Hinein in die wilden 60er-Jahre: Schlager, Beats, Studentenproteste, sexuelle Befreiung, Pille, Farbfernsehen. In „BuntesRepublik“, der Komödie über das Wirtschaftswunderland Deutschland kann man mit viel Musik und Spaß erleben, wie eine Familie in den Strudel der gesellschaftlichen Umbrüche in einer der aufregendsten und farbigsten Dekaden unseres Landes gerät.

Es beginnt mit der Jubiläumsfeier der Möbelfirma Bunte, auf der die Angestellten der Firma und die Mitglieder der Musterfamilie Bunte zusammen feiern. Doch schnell wird klar, dass die heile Welt nur vordergründig ist und die gesellschaftlichen Änderungen der 60er nicht spurlos an der Familie vorübergegangen sind: Heinrich Bunte hat ein Verhältnis mit seiner Sekretärin Brigitte, die verlangt, dass er sich scheiden lässt, seine Ehefrau Gertrud merkt bei der Lektüre der Bücher von Oswald Kolle, dass sie sexuell nicht zufrieden ist, die Tochter Uschi zieht in eine Kommune und verliebt sich in den Deserteur Karl-Friedrich, anstatt - wie vom Vater gewünscht - den geschätzten Dr. Olaf Baumann zu heiraten, der ein Verfahren entwickelt hat, aus Pappe Möbel zu machen.

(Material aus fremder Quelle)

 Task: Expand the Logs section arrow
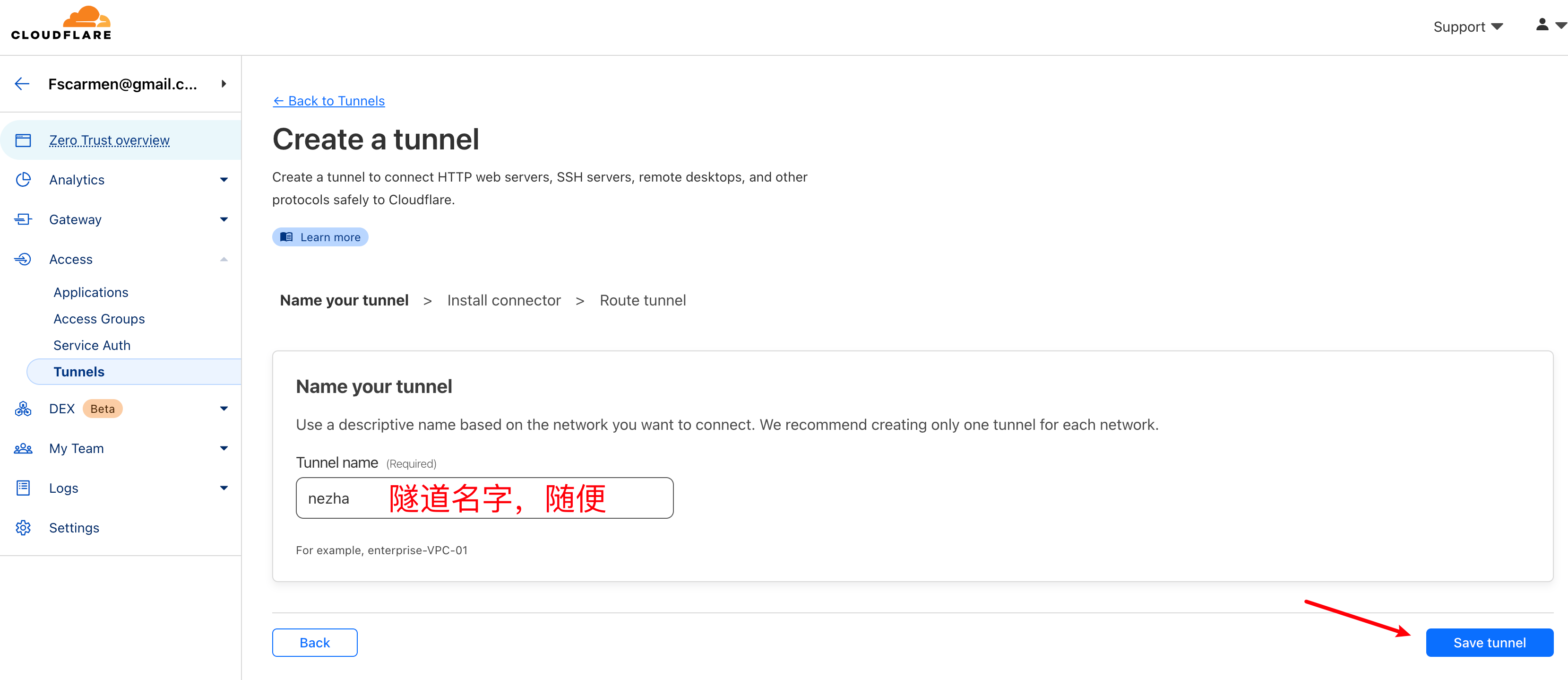tap(224, 488)
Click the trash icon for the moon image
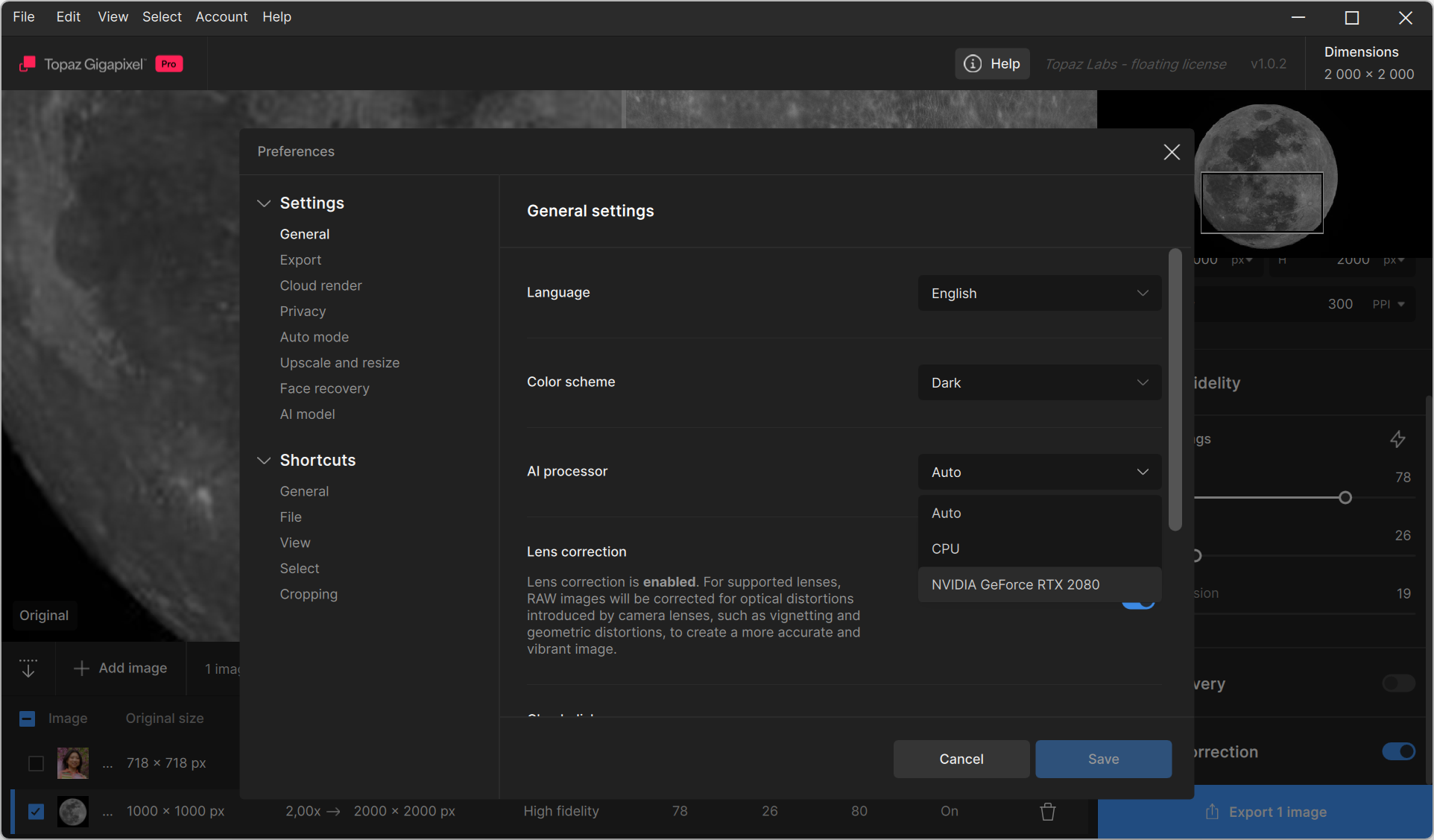 1048,811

Doch bei der Einführung des Farbfernsehens bricht alles auseinander. Angefangen beim Fernsehtisch aus oberflächenbeschichteter Pappe über das Verhältnis zur Sekretärin bis hin zur Ehe der Buntes. Doch nachdem sich Frau Bunte in Indien ihre Chakren anregen ließ und durch einen Deal mit dem Außerhandelsministerium der DDR auch die Firma wieder gerettet ist, steht einem Happy End nichts mehr im Wege.

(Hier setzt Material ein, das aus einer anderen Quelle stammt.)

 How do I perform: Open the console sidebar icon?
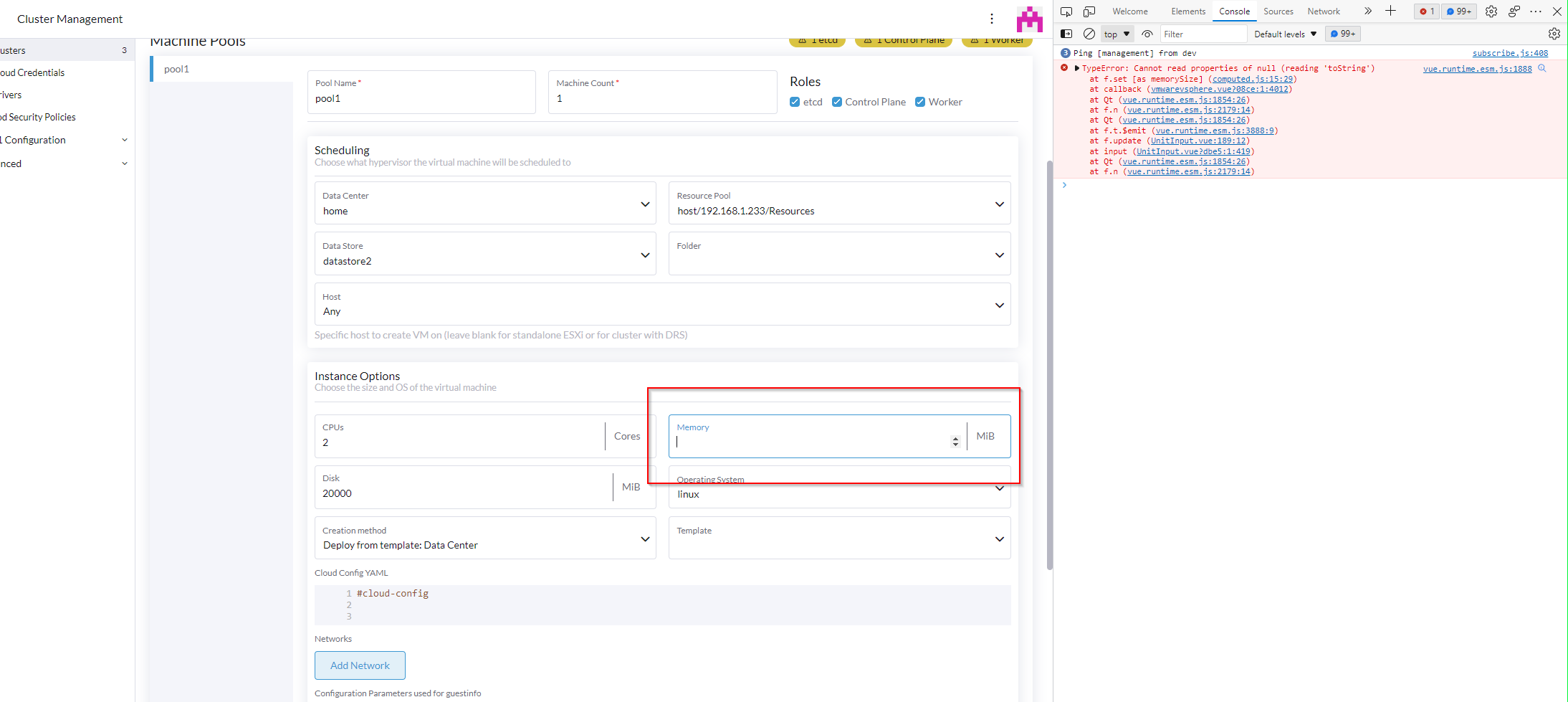click(x=1066, y=34)
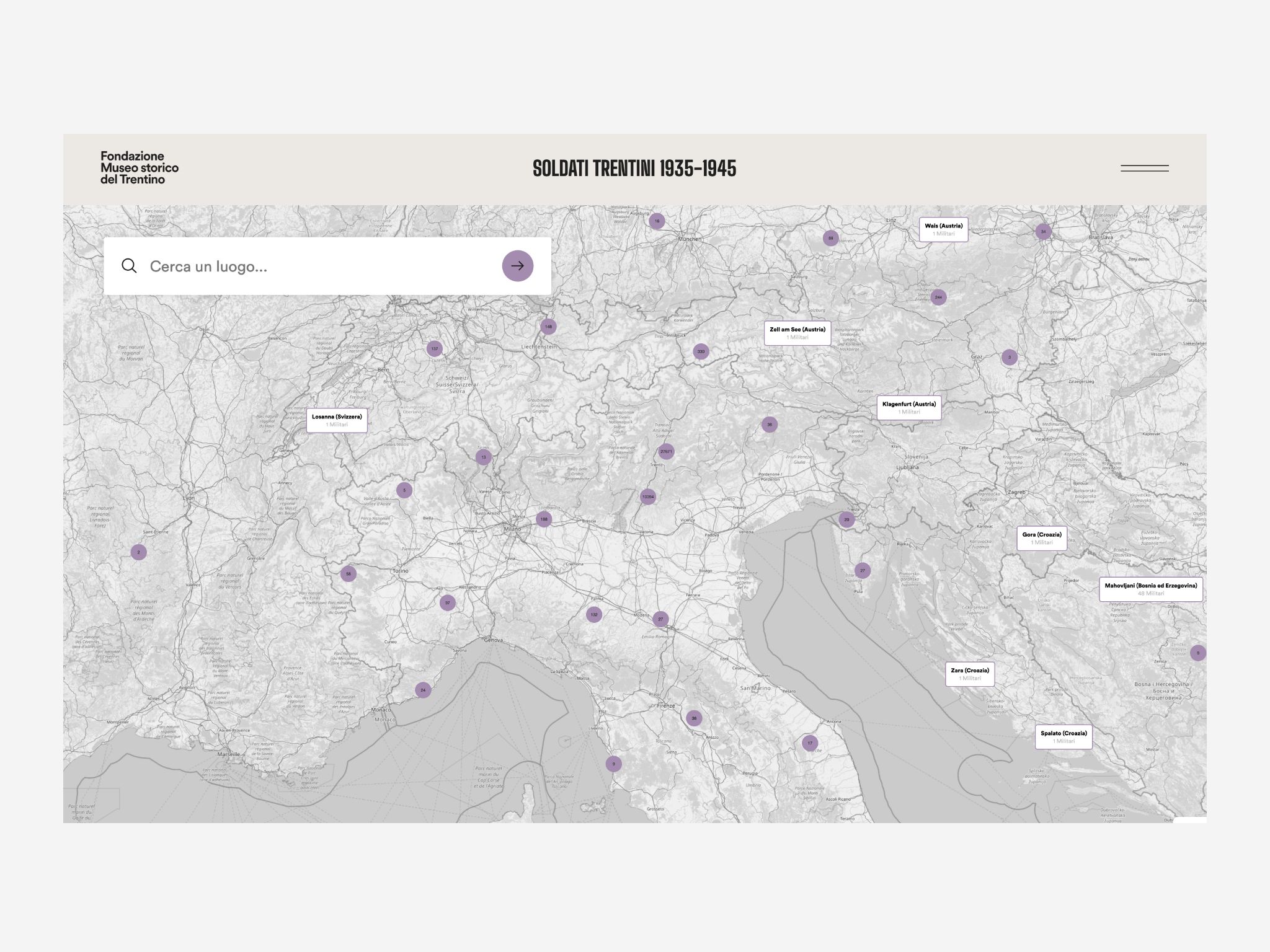Select the 188 cluster marker near Milano
Viewport: 1270px width, 952px height.
[x=544, y=519]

Die Umsetzung dieses Stoffes war sehr ideenreich. So war das Bühnenbild und die Kostüme während der ersten Hälfte (vor Einführung des Farbfernsehens) hauptsächlich in schwarz-weiß gehalten, dafür ging es in der zweiten Hälfte (nach der Einführung des Farbfernsehens) auf der Bühne um so bunter weiter. Auch eine (züchtige) Szene im Bett wurde visuell sehr schön umgesetzt. Auch sonst gab es ein paar außergewöhnliche Einfälle.

Die ganze Handlung wurde durch viele Lieder aus Rock und Schlager getragen oder ergänzt. Alles wurde live gesungen, und auch die musikalische Begleitung kam nicht aus der Konserve sondern wurde von der 'Bunte-Firmen-Combo "Las Gorillas"' live gespielt. Überraschend war, dass alle Schauspieler auch sehr gut singen konnten und auch bei der Performance zu den Liedern eine gute Figur machten.

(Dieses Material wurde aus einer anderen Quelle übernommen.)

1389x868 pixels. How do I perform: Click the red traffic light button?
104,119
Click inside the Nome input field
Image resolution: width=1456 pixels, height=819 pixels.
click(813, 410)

Trotz fast 2.5 Stunden Länge kam keine Langeweile auf. Die Truppe konnte die komplette Zeit über sehr gut die Stimmung halten, bei vielen Szenen gab es langanhaltendes schallendes Gelächter im Saal und man hätte gerne noch weiter zuschauen wollen. Interessant und gut umgesetzt war auch, dass bei einer Szene zur sexuellen Revolution relativ offen über alles gesprochen wurde - gerade bei einer Gruppe des CVJM hätte ich das nicht erwartet; der älteren Dame vor mir war die Sprache allerdings manchmal etwas zu freizügig.

Zusammengefasst lässt sich sagen, dass es eine absolut rundum gelungene und unterhaltsame Aufführung war, die beeindruckt hat. Und bei aller Professionalität, die diese Laientruppe bietet, würde man sich wünschen, sie viel häufiger auf der Bühne zu sehen.